*** PROVIDED RECORDS Section Begins ***
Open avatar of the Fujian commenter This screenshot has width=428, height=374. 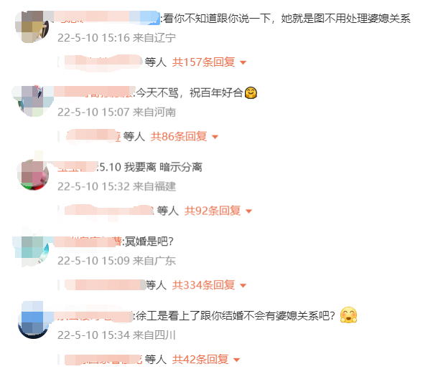pos(33,175)
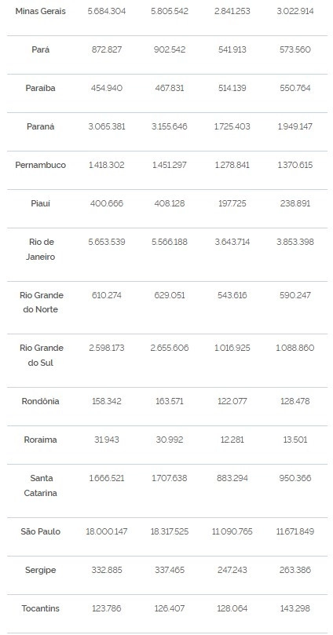Image resolution: width=333 pixels, height=635 pixels.
Task: Select the Roraima value 31.943
Action: pos(107,440)
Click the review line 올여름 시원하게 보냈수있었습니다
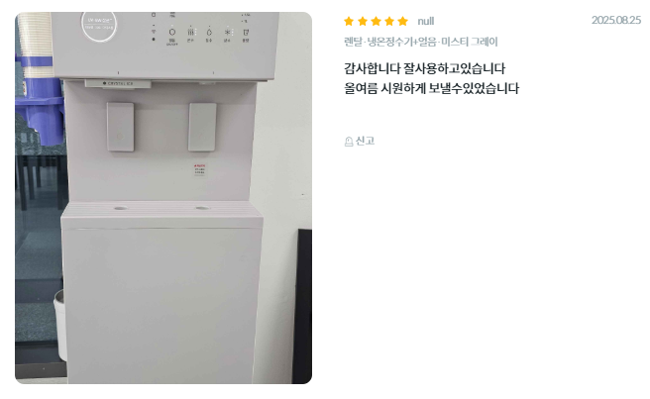This screenshot has width=650, height=399. tap(431, 89)
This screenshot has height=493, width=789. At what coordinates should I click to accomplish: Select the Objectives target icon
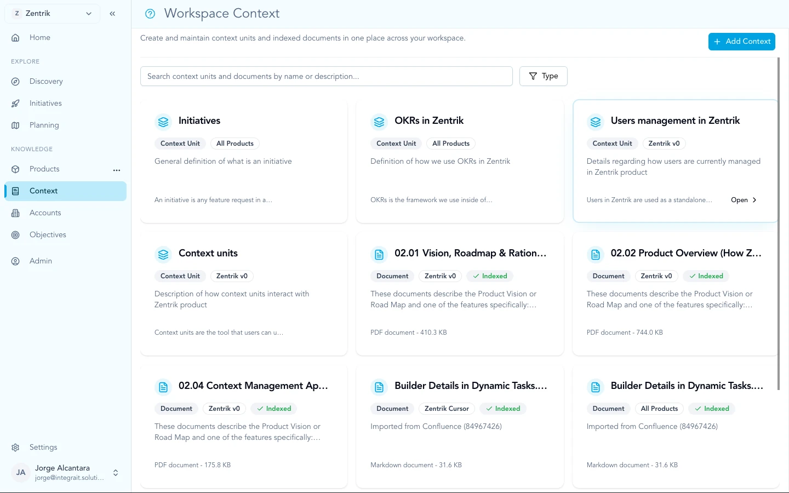[x=15, y=234]
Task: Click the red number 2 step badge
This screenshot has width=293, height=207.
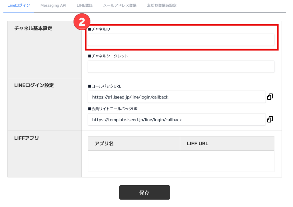Action: pos(82,22)
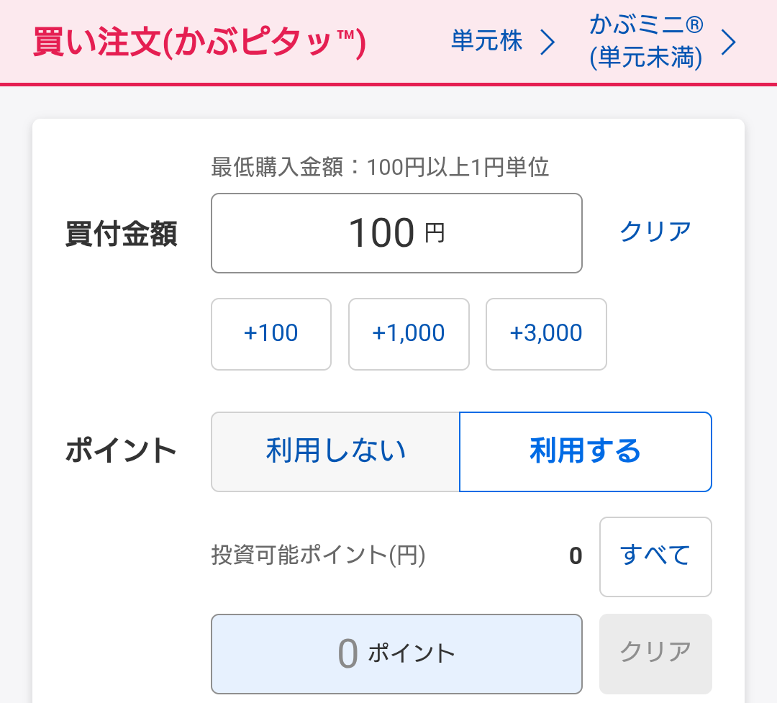777x703 pixels.
Task: Switch to かぶミニ®(単元未満) order type
Action: point(662,42)
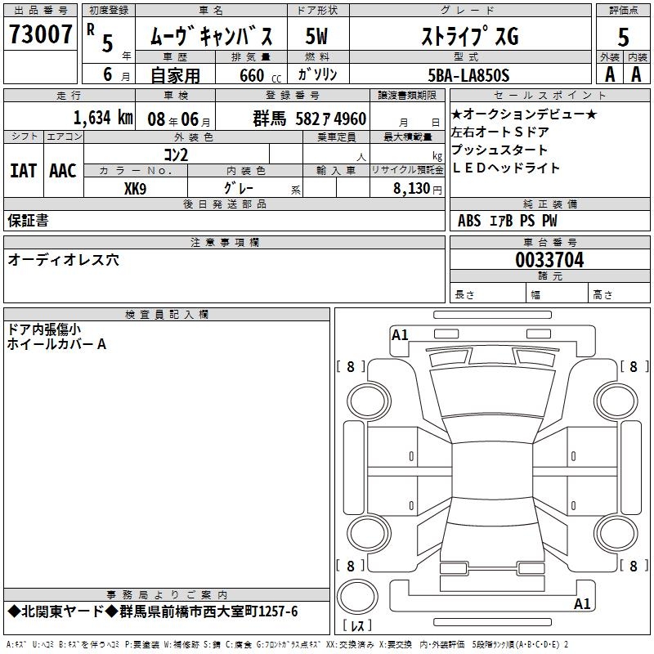Click the registration number 群馬 582ア4960
Viewport: 654px width, 654px height.
click(310, 119)
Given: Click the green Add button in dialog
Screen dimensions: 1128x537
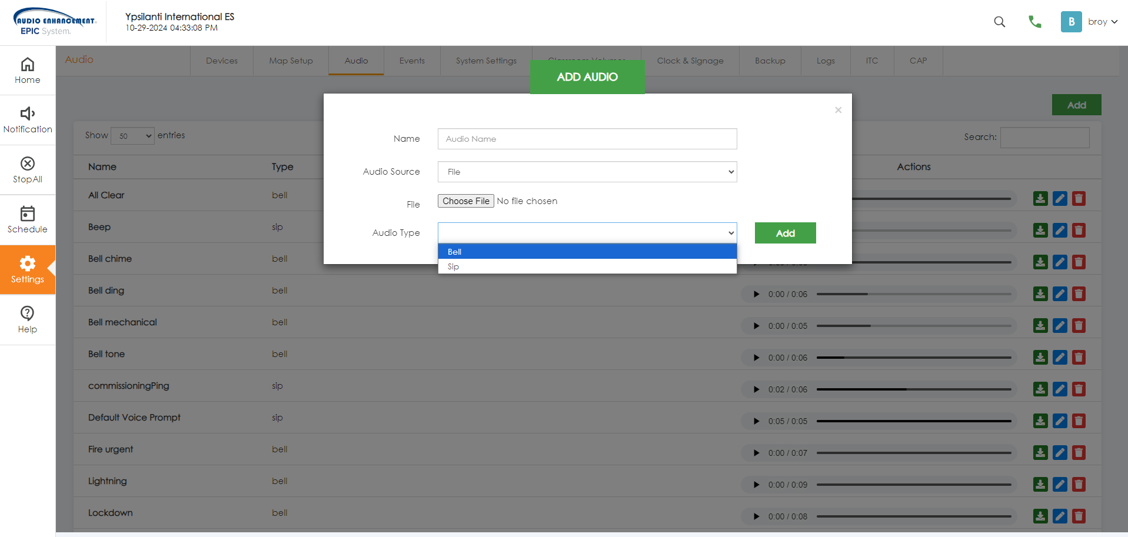Looking at the screenshot, I should [785, 233].
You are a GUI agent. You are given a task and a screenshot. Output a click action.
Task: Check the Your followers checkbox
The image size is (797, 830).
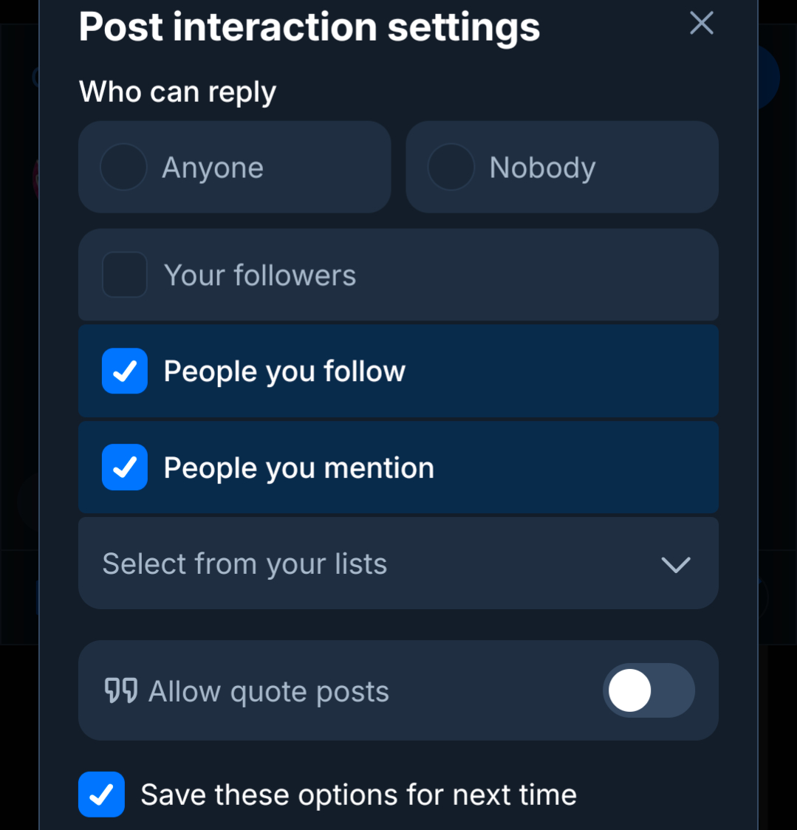(124, 275)
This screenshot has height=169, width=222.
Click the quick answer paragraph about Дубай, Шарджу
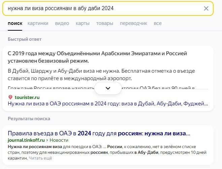101,75
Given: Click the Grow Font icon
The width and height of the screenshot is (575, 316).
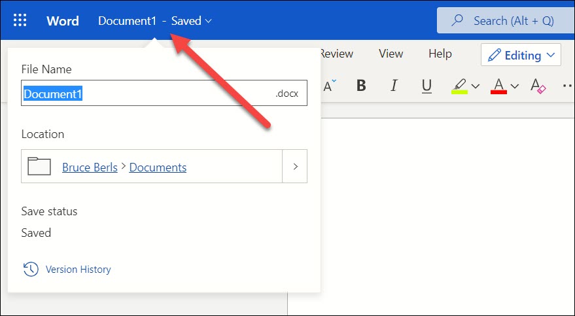Looking at the screenshot, I should pyautogui.click(x=329, y=86).
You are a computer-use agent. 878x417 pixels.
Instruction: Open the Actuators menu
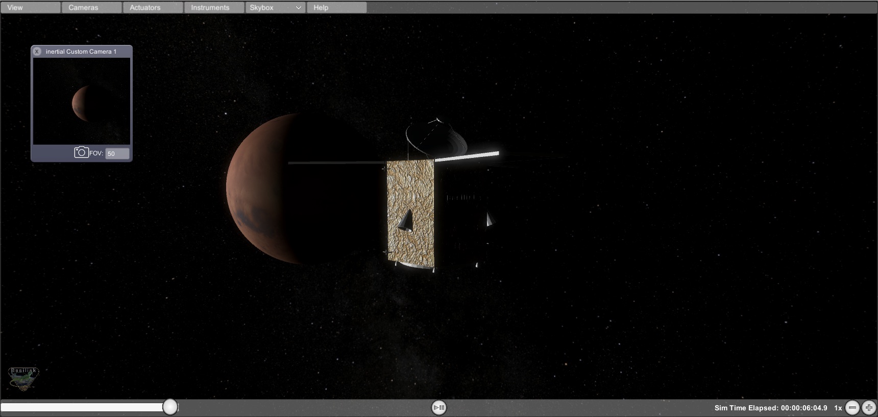pos(153,8)
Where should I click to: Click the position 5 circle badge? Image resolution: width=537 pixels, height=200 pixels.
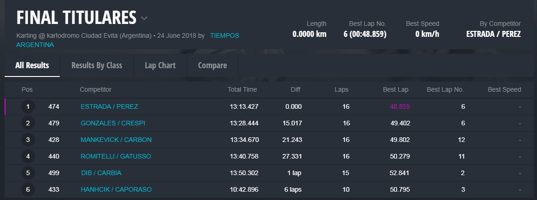pos(28,173)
*** PROVIDED RECORDS Section Ends ***
YOUR ASSIGNMENT:
Exactly the lines from the one containing "Task: Click the red number 2 step badge" to the final line of the entries are wanted; please write them out, both ends included, but not the pictures.

RESPONSE BOX:
Task: Click the red number 2 step badge
This screenshot has width=293, height=207.
Action: pos(82,22)
777x703 pixels.
Task: Switch to かぶミニ®(単元未満) order type
Action: point(662,42)
Click the registration number 群馬 582ア4960
Viewport: 654px width, 654px height.
click(310, 119)
Given: Click the green Add button in dialog
Screen dimensions: 1128x537
Looking at the screenshot, I should [785, 233].
You are a GUI agent. You are given a task and a screenshot. Output a click action.
Task: Check the Your followers checkbox
The image size is (797, 830).
(124, 275)
This screenshot has height=169, width=222.
Click the quick answer paragraph about Дубай, Шарджу
101,75
Given: Click the Grow Font icon
The width and height of the screenshot is (575, 316).
Looking at the screenshot, I should pyautogui.click(x=329, y=86).
You are a computer-use agent. 878x417 pixels.
Instruction: Open the Actuators menu
pos(153,8)
Where should I click to: Click the position 5 circle badge? Image resolution: width=537 pixels, height=200 pixels.
pos(28,173)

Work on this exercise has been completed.